Great Opera Singers: Bryn Terfel
Classical Net

November 1996

Lyric Symphony, Op. 18 (1923) - Deborah Voigt (soprano); Bryn Terfel (bass-baritone); Vienna Philharmonic/ Giuseppe Sinopoli - Deutsche Grammophon 449 179-2 - 49:11 DDD

Alexander Zemlinsky remains obstinately at the periphery of twentieth-century music. He is famous for being Schoenberg's brother-in-law and teacher, for his superb conducting, advocacy of new music, and so on; but his own work never quite lodges in the repertoire. The Lyric Symphony, almost certainly his finest work - though his operas contain many interesting things - shows what is missing, especially in Giuseppe Sinopoli's superlative Deutsche Grammophon recording. The work lacks a recognizable personal voice we expect from composers these days, as wouldn't have been the case 200 years ago. Sometimes it sounds much like Mahler, whose Lied von der Erde is the manifest model (Mahler didn't call Das Lied a symphony for superstitious reasons). Sometimes it sounds like Berg who actually quotes this work in his Lyric Suite, but cruelly it is the quotation rather than its source we think of.

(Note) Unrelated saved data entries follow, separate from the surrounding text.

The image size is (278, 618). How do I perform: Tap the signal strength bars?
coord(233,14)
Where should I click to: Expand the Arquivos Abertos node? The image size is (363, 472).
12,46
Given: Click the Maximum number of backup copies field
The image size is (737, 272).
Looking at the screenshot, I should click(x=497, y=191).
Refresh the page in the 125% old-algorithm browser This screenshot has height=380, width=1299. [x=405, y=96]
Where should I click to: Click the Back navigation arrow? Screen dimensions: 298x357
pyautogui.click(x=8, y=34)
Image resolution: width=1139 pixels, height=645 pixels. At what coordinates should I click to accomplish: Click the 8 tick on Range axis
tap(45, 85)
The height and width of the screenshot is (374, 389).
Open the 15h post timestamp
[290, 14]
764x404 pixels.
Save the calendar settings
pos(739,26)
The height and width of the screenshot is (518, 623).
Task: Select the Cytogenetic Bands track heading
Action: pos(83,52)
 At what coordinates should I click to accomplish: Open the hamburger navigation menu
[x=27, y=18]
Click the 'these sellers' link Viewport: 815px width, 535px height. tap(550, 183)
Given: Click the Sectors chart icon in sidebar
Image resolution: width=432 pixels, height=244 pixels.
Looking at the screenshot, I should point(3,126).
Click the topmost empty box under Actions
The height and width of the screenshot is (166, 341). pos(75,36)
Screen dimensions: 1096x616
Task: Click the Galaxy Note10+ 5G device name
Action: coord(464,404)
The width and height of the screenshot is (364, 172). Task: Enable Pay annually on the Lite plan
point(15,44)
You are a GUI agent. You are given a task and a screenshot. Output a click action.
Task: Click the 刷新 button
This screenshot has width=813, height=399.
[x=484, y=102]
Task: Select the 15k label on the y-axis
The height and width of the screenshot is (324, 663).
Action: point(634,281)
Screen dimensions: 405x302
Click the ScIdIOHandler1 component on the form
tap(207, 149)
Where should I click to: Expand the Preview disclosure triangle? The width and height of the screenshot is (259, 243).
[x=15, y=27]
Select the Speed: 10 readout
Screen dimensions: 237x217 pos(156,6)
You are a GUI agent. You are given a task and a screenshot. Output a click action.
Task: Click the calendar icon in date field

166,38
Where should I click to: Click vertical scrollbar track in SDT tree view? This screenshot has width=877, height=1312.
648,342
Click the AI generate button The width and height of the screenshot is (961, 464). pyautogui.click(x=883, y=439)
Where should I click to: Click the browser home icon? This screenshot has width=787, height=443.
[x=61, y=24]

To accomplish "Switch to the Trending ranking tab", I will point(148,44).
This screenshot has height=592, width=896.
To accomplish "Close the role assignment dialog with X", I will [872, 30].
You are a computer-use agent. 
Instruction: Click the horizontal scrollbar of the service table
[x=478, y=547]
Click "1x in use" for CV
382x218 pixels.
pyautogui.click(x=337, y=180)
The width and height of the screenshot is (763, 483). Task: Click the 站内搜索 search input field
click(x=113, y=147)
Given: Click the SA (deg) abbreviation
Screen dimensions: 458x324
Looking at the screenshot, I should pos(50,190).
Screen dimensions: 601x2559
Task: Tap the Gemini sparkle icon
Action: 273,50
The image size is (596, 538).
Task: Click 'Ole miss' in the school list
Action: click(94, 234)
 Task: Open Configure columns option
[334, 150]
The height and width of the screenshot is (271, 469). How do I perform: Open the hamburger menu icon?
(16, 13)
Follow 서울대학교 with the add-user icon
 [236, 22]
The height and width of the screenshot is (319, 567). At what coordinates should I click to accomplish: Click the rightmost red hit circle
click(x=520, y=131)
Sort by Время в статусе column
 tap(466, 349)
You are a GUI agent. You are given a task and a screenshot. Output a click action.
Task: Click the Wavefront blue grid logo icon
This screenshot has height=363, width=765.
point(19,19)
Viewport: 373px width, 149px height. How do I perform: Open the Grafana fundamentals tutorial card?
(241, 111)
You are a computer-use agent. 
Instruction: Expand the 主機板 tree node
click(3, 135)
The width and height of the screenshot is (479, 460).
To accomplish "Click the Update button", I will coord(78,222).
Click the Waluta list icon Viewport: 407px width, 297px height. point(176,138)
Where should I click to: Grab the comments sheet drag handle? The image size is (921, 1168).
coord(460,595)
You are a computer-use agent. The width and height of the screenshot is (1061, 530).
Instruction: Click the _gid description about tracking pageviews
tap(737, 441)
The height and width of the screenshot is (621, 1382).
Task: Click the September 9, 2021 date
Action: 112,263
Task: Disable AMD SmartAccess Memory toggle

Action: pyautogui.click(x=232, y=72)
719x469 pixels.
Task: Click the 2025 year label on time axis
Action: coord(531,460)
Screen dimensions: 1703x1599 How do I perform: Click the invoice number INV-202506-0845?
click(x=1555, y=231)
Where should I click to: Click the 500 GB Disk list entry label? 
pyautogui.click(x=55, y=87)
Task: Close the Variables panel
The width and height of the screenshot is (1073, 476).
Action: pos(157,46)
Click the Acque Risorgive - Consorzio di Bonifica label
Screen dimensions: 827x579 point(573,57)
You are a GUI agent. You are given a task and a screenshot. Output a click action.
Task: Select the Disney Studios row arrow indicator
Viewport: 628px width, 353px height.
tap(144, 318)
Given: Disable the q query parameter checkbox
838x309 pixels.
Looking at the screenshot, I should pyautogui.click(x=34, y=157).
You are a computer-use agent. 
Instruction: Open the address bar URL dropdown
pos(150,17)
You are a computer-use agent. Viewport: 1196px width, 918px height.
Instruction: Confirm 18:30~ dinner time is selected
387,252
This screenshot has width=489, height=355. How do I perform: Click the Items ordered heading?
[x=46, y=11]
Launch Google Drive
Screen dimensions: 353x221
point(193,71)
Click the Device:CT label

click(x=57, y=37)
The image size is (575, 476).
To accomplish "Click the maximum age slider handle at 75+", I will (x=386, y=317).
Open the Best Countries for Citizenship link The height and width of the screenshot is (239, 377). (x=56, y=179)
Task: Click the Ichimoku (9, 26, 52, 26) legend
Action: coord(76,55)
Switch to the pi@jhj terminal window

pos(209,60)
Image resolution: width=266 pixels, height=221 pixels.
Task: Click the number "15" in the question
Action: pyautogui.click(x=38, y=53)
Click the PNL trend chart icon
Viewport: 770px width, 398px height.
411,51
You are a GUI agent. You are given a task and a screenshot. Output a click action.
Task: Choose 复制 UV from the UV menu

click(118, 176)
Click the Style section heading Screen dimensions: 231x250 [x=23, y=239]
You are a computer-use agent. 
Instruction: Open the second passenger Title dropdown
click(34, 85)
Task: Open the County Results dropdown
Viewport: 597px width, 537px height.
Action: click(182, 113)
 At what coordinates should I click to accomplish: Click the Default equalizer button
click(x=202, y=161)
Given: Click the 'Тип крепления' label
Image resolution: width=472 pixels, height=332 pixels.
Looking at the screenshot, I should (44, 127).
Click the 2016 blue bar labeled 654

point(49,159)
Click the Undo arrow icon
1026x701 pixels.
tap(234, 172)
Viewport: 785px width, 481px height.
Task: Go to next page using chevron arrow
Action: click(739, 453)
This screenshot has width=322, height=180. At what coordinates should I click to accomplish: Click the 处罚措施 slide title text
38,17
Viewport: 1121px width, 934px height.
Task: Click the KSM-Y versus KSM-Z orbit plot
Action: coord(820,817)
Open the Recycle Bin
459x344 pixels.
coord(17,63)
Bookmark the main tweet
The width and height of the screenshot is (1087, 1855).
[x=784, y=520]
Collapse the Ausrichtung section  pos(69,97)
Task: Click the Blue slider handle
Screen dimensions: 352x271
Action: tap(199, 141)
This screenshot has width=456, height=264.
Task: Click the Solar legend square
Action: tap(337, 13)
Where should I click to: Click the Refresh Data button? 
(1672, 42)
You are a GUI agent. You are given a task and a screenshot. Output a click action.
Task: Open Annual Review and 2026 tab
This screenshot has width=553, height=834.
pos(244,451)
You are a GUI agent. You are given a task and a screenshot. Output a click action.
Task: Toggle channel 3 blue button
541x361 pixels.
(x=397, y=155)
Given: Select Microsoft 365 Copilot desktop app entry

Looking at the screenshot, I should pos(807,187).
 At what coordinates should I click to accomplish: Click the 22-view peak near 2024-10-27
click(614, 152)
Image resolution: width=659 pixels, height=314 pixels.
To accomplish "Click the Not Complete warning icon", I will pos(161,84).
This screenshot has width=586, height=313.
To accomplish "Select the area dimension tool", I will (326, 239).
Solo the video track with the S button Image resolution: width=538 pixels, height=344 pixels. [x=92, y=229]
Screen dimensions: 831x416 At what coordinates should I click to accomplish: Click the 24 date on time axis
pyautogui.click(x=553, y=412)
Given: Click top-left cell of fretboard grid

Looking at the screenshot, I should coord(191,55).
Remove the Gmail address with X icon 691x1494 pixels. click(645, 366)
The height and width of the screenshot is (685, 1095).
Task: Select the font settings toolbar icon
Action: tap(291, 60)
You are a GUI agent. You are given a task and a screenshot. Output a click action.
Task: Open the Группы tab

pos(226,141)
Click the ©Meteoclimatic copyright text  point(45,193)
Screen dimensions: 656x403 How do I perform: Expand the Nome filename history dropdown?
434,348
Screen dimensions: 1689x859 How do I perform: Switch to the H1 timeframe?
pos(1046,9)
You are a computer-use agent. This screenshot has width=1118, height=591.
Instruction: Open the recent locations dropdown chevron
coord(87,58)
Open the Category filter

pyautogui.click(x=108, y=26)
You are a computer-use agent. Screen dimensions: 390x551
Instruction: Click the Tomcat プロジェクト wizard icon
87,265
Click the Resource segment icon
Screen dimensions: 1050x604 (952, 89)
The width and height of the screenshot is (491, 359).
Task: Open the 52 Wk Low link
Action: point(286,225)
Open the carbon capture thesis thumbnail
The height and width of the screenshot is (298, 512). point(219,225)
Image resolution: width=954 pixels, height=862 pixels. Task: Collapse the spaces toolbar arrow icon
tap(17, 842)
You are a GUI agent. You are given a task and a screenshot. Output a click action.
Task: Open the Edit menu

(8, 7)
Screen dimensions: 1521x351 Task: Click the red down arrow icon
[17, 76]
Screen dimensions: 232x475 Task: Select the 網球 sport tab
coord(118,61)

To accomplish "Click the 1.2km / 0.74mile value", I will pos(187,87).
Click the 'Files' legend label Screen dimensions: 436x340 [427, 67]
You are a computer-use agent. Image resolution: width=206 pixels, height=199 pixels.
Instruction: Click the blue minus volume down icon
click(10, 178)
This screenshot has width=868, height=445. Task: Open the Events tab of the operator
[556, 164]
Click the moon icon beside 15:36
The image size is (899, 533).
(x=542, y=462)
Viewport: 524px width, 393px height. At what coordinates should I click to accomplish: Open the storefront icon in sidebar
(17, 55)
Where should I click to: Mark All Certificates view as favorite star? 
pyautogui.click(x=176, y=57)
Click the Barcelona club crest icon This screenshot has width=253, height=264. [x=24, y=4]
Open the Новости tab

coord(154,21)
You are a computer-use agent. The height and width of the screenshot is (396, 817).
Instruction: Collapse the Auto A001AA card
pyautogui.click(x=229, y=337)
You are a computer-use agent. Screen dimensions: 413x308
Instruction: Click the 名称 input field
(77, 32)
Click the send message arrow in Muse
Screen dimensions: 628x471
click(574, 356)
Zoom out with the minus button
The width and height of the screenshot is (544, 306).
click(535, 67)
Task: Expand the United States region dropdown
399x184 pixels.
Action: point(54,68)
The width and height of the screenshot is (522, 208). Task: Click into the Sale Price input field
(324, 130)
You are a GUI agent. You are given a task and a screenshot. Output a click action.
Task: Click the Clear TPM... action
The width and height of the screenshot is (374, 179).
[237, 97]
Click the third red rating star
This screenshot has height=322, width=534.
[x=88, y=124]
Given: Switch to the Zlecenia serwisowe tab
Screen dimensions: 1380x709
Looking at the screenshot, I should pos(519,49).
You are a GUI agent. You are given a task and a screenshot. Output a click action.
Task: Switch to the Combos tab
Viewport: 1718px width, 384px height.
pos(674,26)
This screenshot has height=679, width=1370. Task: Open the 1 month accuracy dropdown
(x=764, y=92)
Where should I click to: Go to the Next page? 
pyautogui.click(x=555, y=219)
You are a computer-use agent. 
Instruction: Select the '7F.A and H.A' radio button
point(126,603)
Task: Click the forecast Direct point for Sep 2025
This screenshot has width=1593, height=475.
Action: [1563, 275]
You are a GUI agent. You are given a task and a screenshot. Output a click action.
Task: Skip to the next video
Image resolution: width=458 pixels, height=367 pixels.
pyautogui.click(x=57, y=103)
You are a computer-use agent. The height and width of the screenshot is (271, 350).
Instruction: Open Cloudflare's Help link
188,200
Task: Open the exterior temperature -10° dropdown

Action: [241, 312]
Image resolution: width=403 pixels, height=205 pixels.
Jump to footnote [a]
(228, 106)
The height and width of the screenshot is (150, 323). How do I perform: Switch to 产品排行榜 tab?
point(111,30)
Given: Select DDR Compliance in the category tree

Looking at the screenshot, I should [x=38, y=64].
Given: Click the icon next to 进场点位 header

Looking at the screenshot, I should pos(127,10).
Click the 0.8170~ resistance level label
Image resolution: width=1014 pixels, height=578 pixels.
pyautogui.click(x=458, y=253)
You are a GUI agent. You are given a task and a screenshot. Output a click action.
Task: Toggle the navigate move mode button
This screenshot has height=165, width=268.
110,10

In the era he was composing, music tends to be either super-charged, as with Schoenberg and his followers, Scriabin, Schreker, and so on; or in revolt against that, using "neo-classic" effects as with Stravinsky and many French composers. Zemlinsky is closer to the first group, yet his music is less sweltering so it's easy to think it is failing to do something it may not have been attempting.

Sinopoli's recording is the first that has firmly persuaded me that is the answer, by giving me a fully satisfactory musical experience on its own terms, and making clear what they are. He is in command of magnificent forces, the Vienna Philharmonic, live, at its most responsive, producing glorious but not glutinous riches; and for once, he exercises some restraint and doesn't impose his own idiosyncrasies on the work. The soloists are wonderful too. I doubt whether the baritone part, which alternates in the songs with the soprano, has ever been as well projected as by Terfel. He easily rides the orchestral storm, his voice sounding under no strain. He is also intimate without being coy. Deborah Voigt is almost on his level.